Tres mujeres catalanas

Hay tres ciudadanas catalanas que están siendo heroicas y de las que merece la pena escribir para tomar ejemplo. Tres señoras impresionantes, que han tenido el valor de hacer frente a Artur Mas y su propósito de que la ley se cumpla para todos los ciudadanos excepto para él. Hay que echarle narices, porque la prevaricación del ex presidente viene arropada por mentiras institucionales que, difundidas por los medios locales, constituyen una formidable campaña de intoxicación con consecuencias letales. Se les dice a las personas lo que le gritó un energúmeno lleno de odio a la fiscal jefe de Barcelona, Ana Magaldi, a saber: «Tú nos condenas por poner las urnas ¡Qué vergüenza!». Los juicios no son por poner urnas. Son por atribuirse competencias contra la Constitución. Convocar referendos ilegales y amenazar con hacerlos vinculantes contra la voluntad de más de la mitad de la población (por lo menos) es una forma de dictadura. Ya es hora de que alguien explique que la Generalitat busca dar un golpe de mano para hacerse con el poder de forma ilegal y autoritaria.

La situación la sufren en silencio millones de personas que, si se atreven a oponerse, no sólo reciben la airada respuesta de vecinos supuestamente pacíficos, sino que ven cómo se les cierran las puertas de los ascensos, subvenciones, oposiciones. En este clima agresivo viven la profesora Dolores Agenjo, la catedrática de Derecho Constitucional de la Universidad Autónoma de Barcelona Teresa Freixes y la fiscal Ana Magaldi. Las tres han sido un ejemplo de fortaleza, valentía e integridad al hacer público el atropello de que están siendo objeto los ciudadanos, pese a los insultos y amenazas que están recibiendo a cambio.
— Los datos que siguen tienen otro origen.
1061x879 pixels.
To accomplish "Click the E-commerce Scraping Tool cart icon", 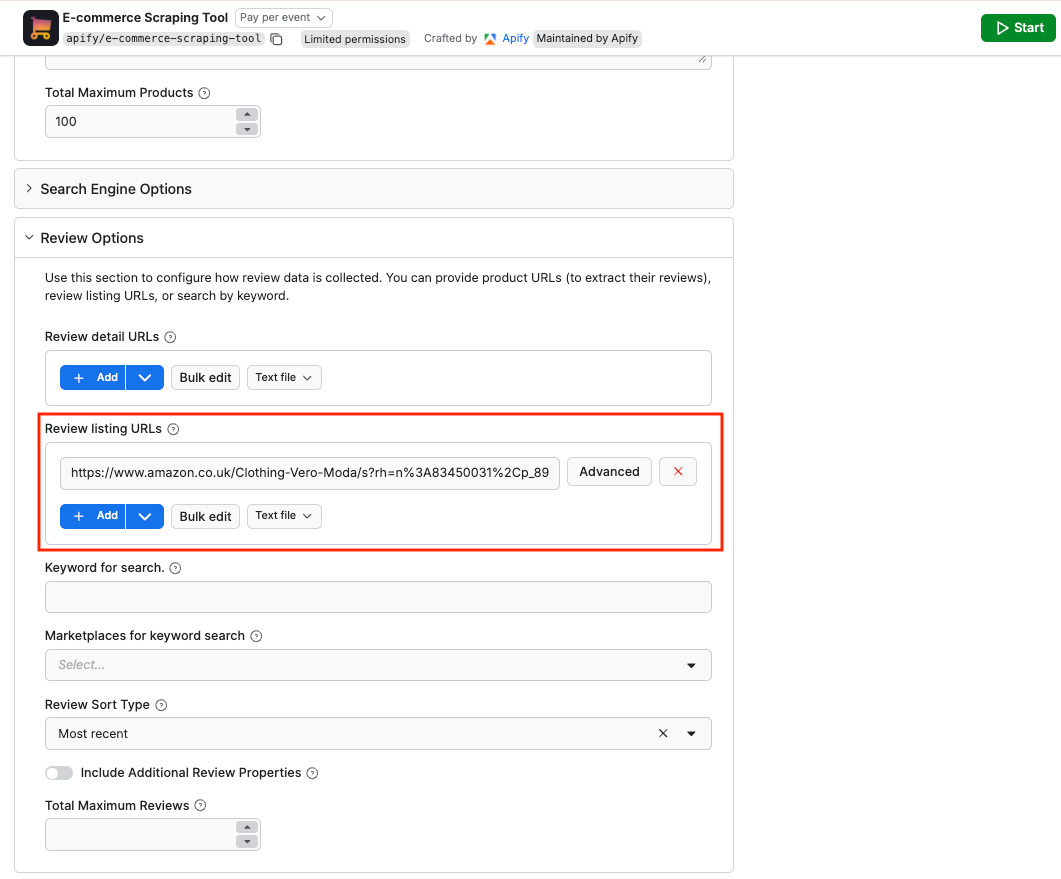I will click(x=40, y=27).
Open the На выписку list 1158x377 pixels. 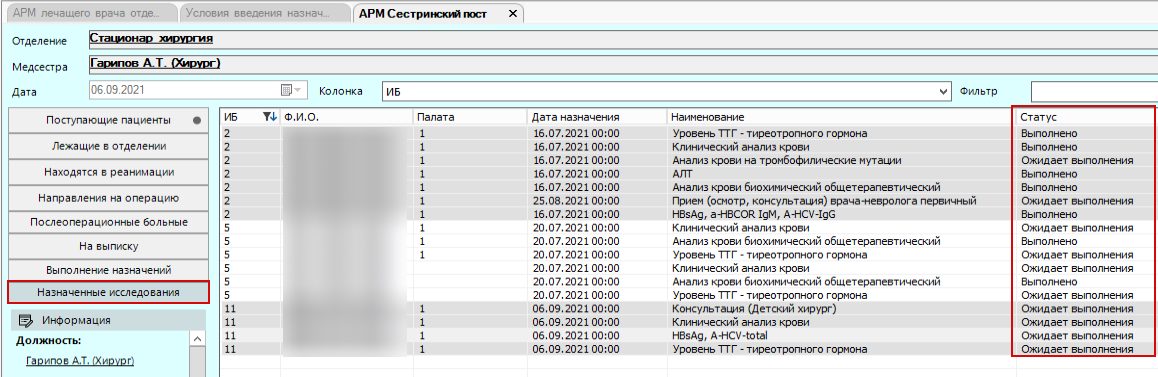point(108,246)
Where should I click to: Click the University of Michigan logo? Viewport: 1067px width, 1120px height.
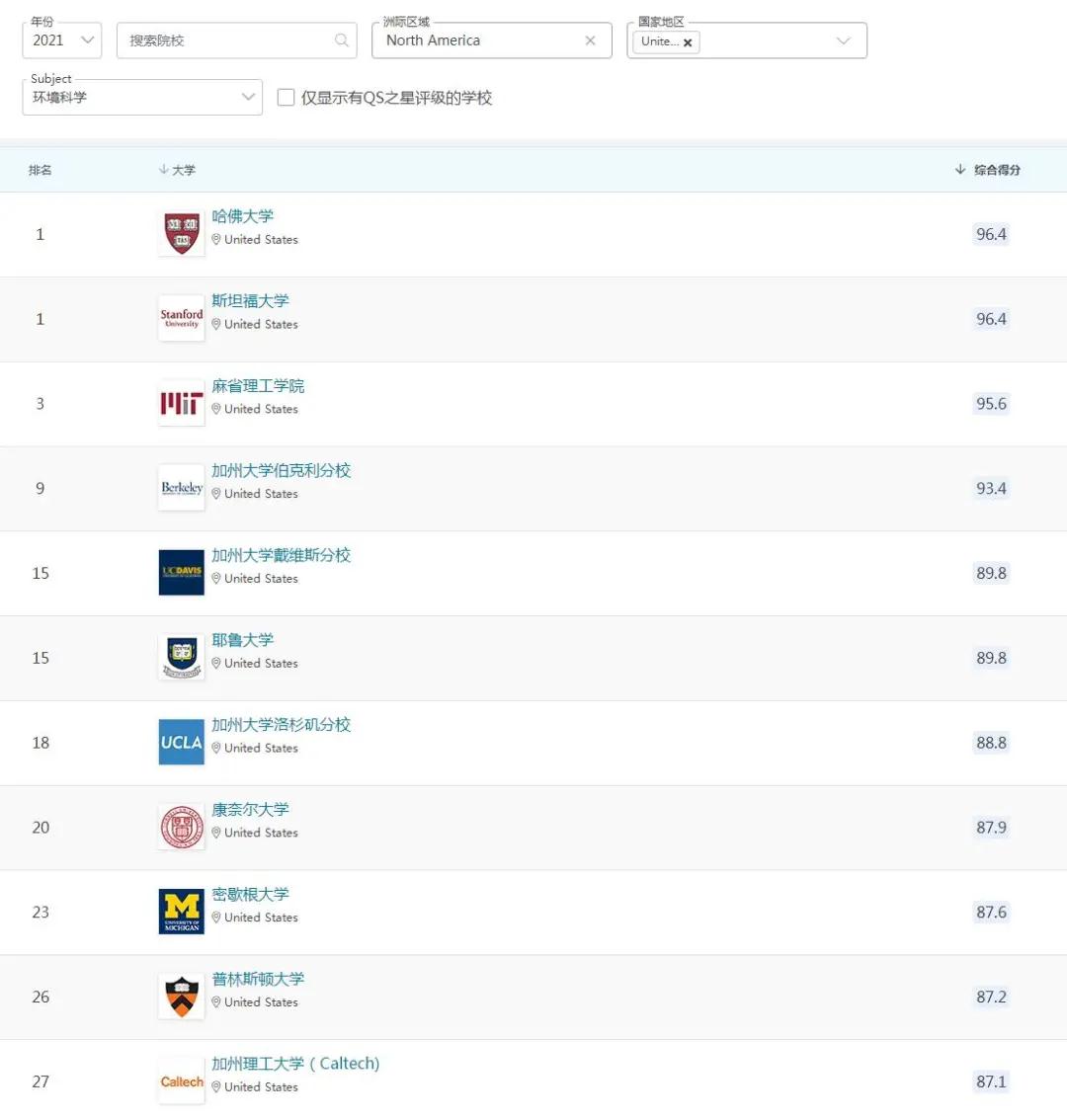tap(182, 912)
A Dolores Agenjo la amenazan de muerte desde que se negase a entregar las llaves del Instituto Pedraforca de Hospitalet de Llobregat para el referéndum del 9-N. Del mismo modo que esos militares que se extralimitaban en sus funciones y ponían a un subalterno a fregarles el coche, la consejera de Educación Irene Rigau pretendió que la directora de escuela se doblegase a sus propósitos independentistas. Se negó y ha padecido una verdadera persecución. La han amenazado de muerte y llamado retrasada mental, musa del españolismo, fascista.
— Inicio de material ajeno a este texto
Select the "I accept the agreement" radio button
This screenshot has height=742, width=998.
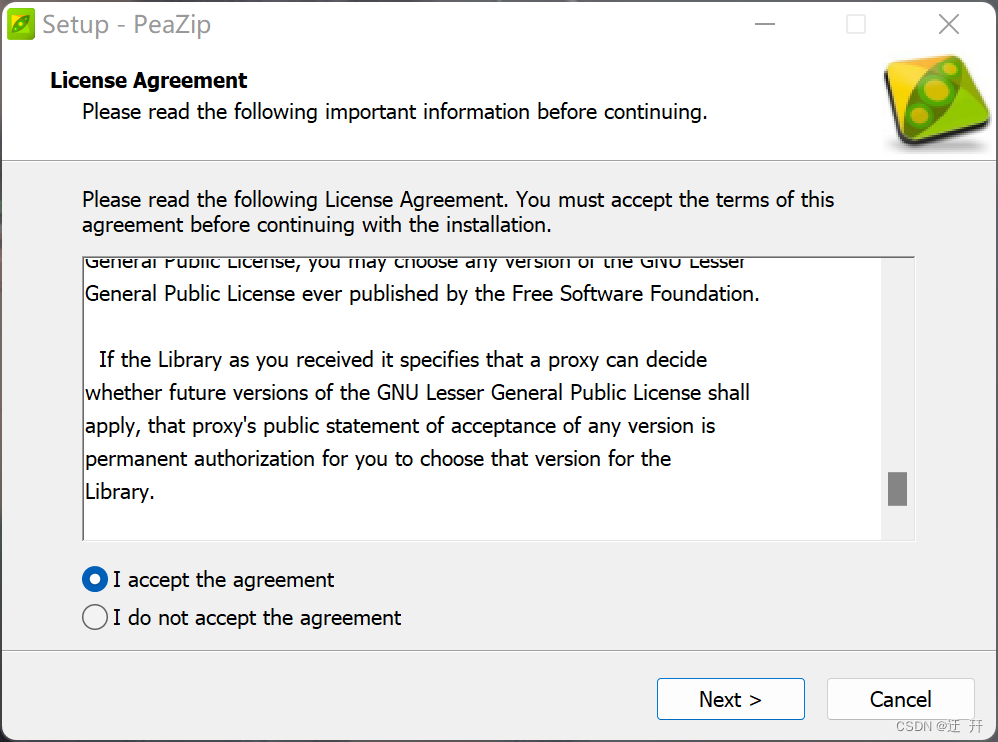[95, 580]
Teresa Freixas es una catedrática de Derecho que explica con total claridad las leyes a sus alumnos. Está orgullosa del engranaje constitucional que salió de la transición y levanta con denuedo la voz para denunciar que ponerse del lado del llamado procés es aceptar la conculcación de las libertades y derechos.

Ana Magaldi es la fiscal general de Barcelona y su trabajo es hacer cumplir la ley y denunciar a los que se la saltan. Por tan espléndido trabajo la han llamado mierda fascista. Es un espectáculo glorioso ver a esta señora, guapísima con su pelo corto y plateado, fumando mientras mira a los salvajes que le vociferan y amenazan con asaltarla.

Recomendaría a quienes se sienten muy machitos por el «procés» que reflexionen sobre las biografías e impecables trayectorias de estas tres hembras superiores.